On Tuesday, Kleinfeld said the results of Siemens's internal investigation into bribery and other allegations would not be known before April, when he presents the company's next strategic plan.
"We are interested in getting to the facts, but getting to all of the facts," Kleinfeld said during an interview. "We are talking about things that are important, that we can't take light-heartedly."
That Siemens has not been able to put this scandal behind it, four months after German prosecutors first disclosed they were looking into improper payments in the company's telecommunications unit, attests to the extent of the malfeasance and its deep roots in this 160-year- old business.
Prosecutors in Germany, Switzerland and Italy are investigating Siemens, as are the U.S. Justice Department and the Securities and Exchange Commission. The company has its own team of more than 100 people trying to unravel some â¬400 million, or $530 million, of suspicious transactions over the past seven years - much of which appears to be bribery abroad, according to the prosecutors.

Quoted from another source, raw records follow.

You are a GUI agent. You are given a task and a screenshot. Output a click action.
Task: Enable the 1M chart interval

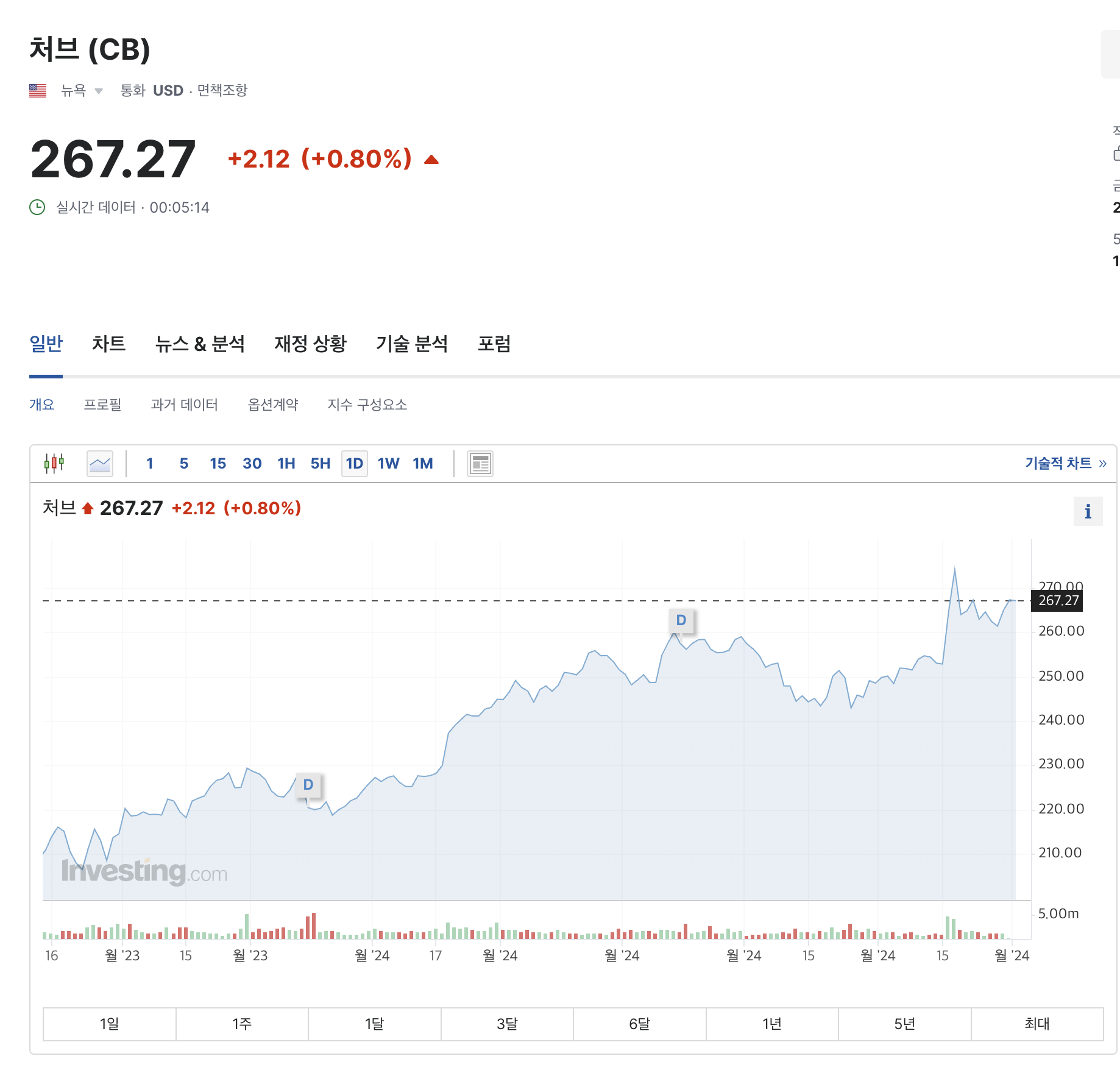(422, 463)
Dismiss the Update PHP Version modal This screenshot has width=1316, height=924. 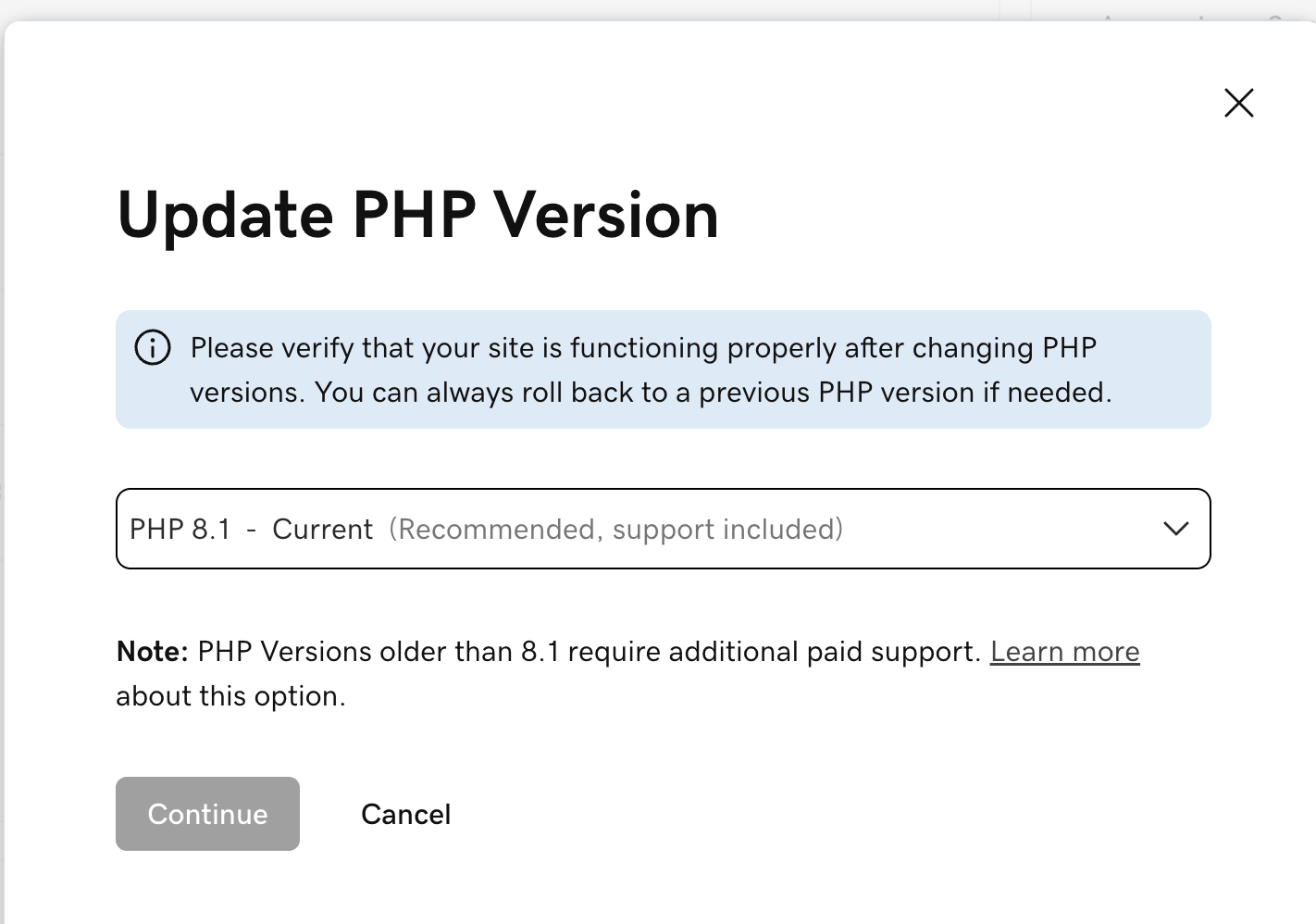click(1238, 103)
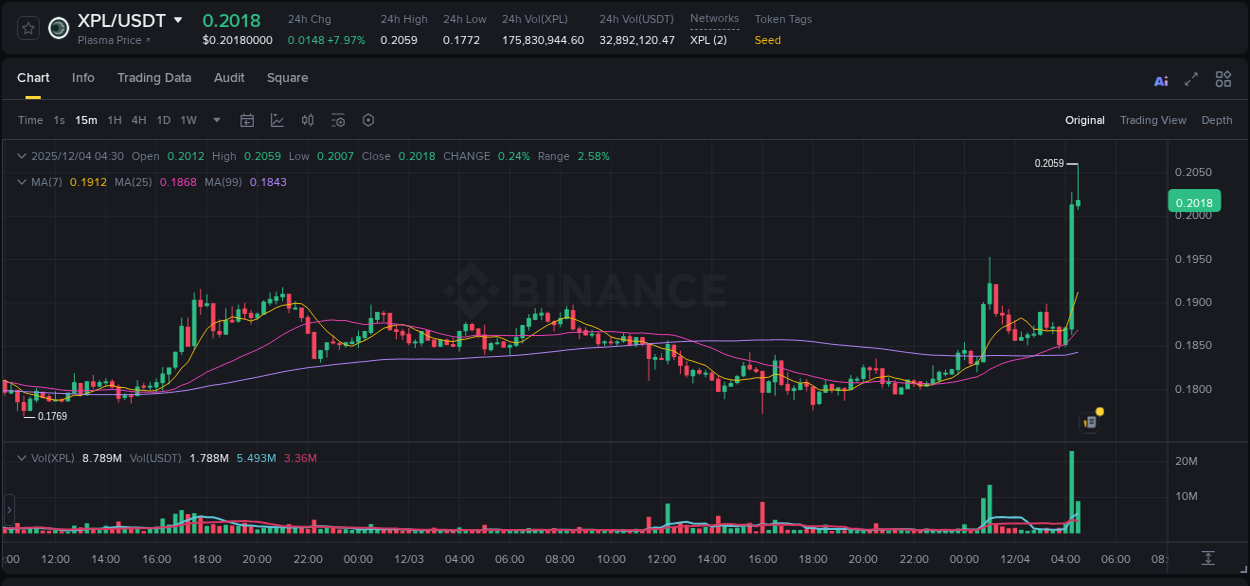Image resolution: width=1250 pixels, height=586 pixels.
Task: Open the Binance Ai assistant icon
Action: point(1160,79)
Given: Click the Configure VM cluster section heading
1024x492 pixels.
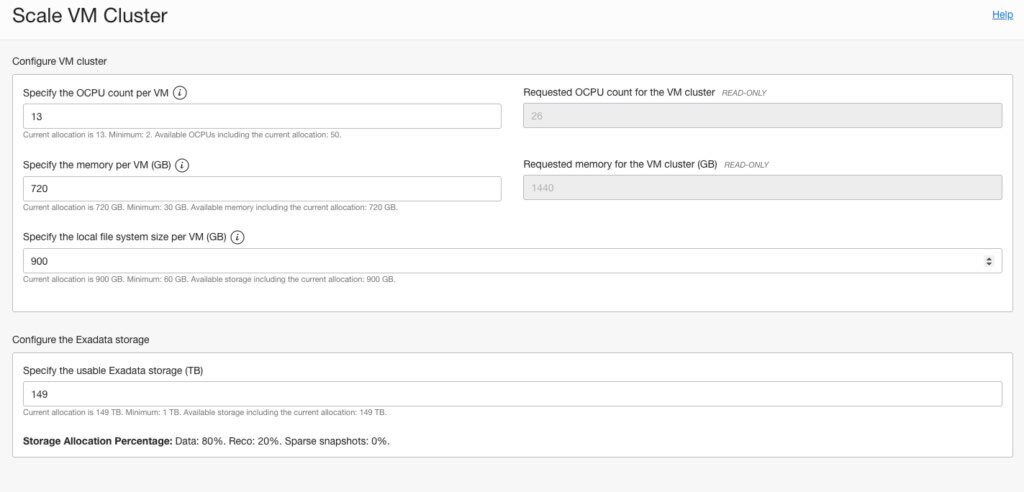Looking at the screenshot, I should coord(66,61).
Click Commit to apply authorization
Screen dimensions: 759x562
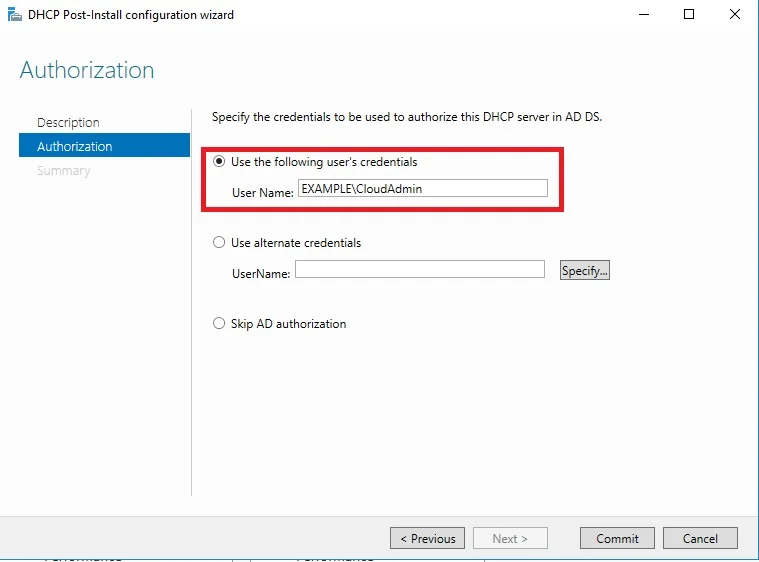(x=617, y=538)
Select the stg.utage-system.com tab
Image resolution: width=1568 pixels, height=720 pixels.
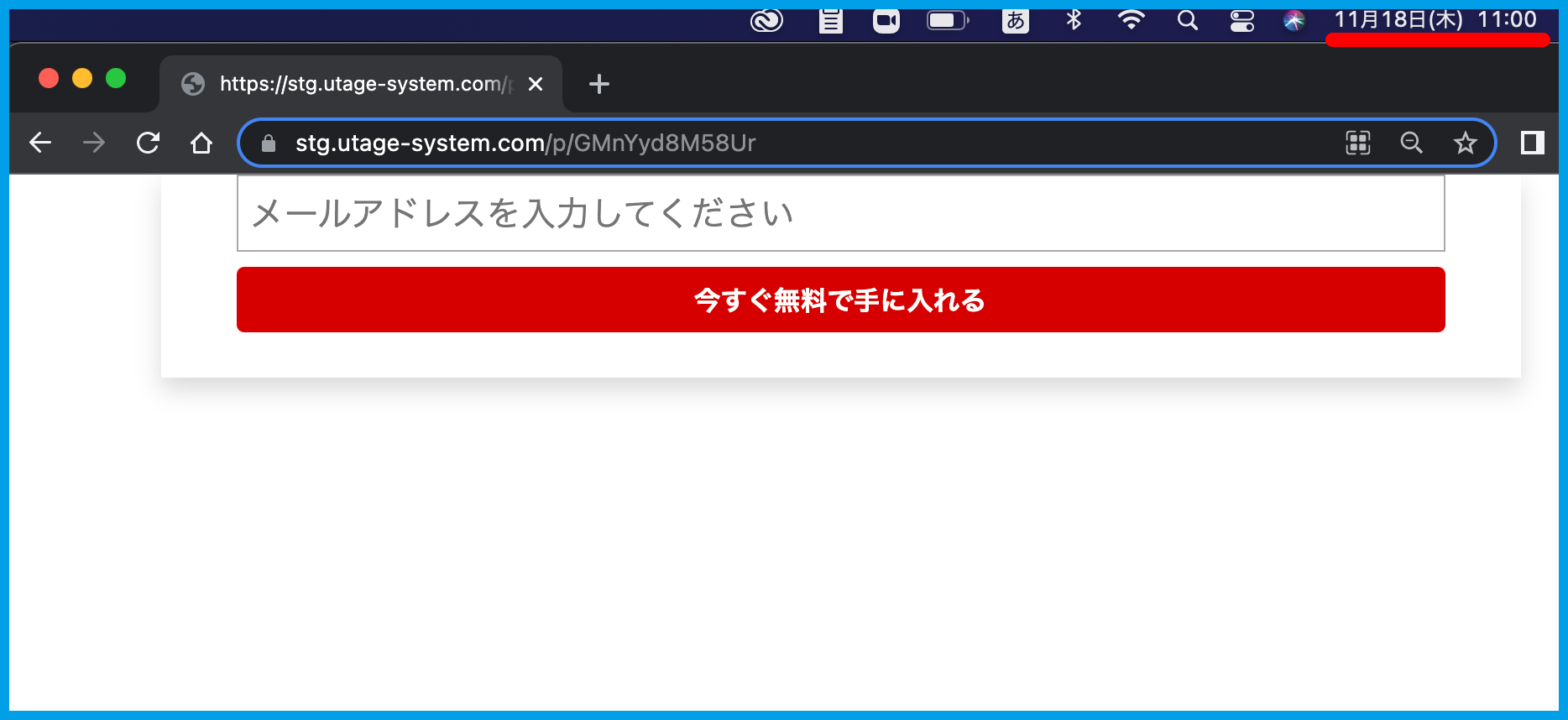tap(353, 84)
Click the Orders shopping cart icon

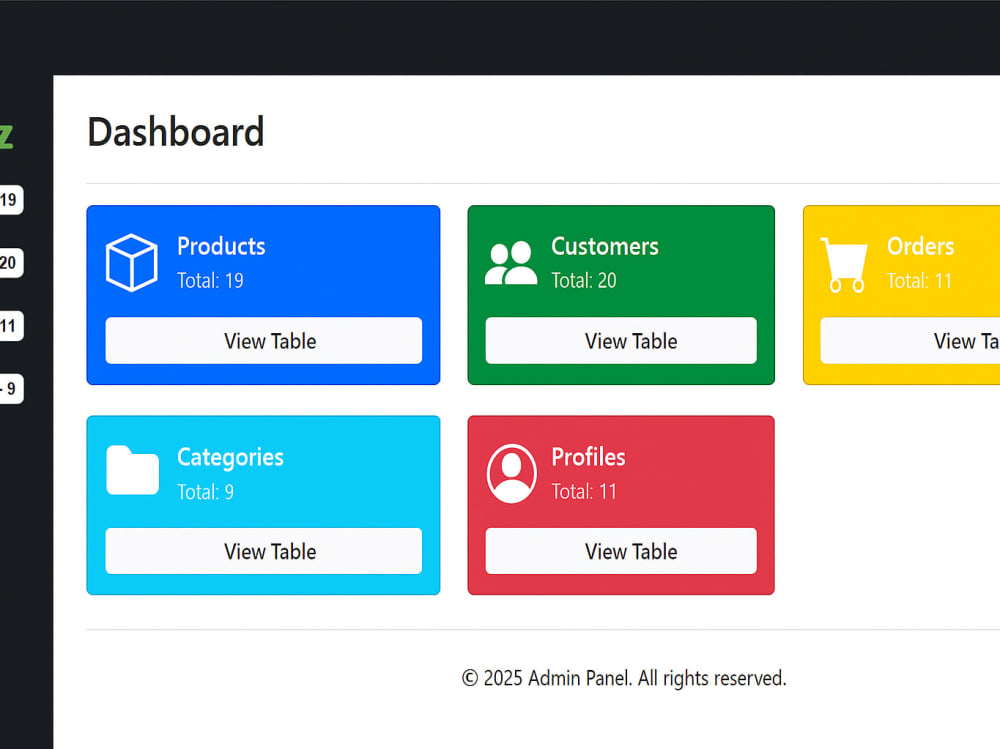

Still, Kleinfeld denied that the scandal reflected a broader German problem or a basic flaw in the corporate culture of Siemens, which makes products from light bulbs to locomotives and sells its wares in 190 countries.
Rather, he said, Siemens was undergoing a painful process of coming into line with more stringent German and European laws on corporate conduct, which came into effect in the late 1990s. As recently as 1999, bribes paid to foreign officials by German companies were tax-deductible.
"You need a certain amount of time for adjustment," he said. "Don't get me wrong: This is not meant as an excuse."
Other German companies, including DaimlerChrysler and Volkswagen, have also been hit with corruption allegations in the past year. And Kleinfeld noted that it was not just a German phenomenon.
"We don't need to be reminded of recent cases of other international companies that are U.S.-based, like an AIG or even like my good friends at Citibank," he said, referring to two companies that have recently battled corruption charges. (Kleinfeld is on the board of Citigroup.)
Kleinfeld made his name turning around Siemens's U.S. operations. In responding to the scandal, he has borrowed from the playbooks of scandal- scarred American companies.
He consulted several chief executives, though he would not say which ones. He hired a New York law firm, Debevoise & Plimpton, to conduct an independent investigation. Debevoise retained the accounting firm, Deloitte & Touche, to scrutinize Siemens's books.
None of this, however, will happen fast enough to meet the April deadline that Kleinfeld set for the first phase of his tenure. Siemens is on track to meet the profit targets that he set when he took the helm at the start of 2005, and he promised to announce a new set of "quantifiable measures," along with the company's second-quarter earnings in April.
"It helps inside the company to focus on certain targets, and to be clear on what you want to achieve in a certain period of time, and who is responsible," Kleinfeld said, without offering details.
To bolster compliance controls, Kleinfeld has hired a leading anti- corruption expert, Michael Hershman, to advise the management board of Siemens and the audit committee of its supervisory board.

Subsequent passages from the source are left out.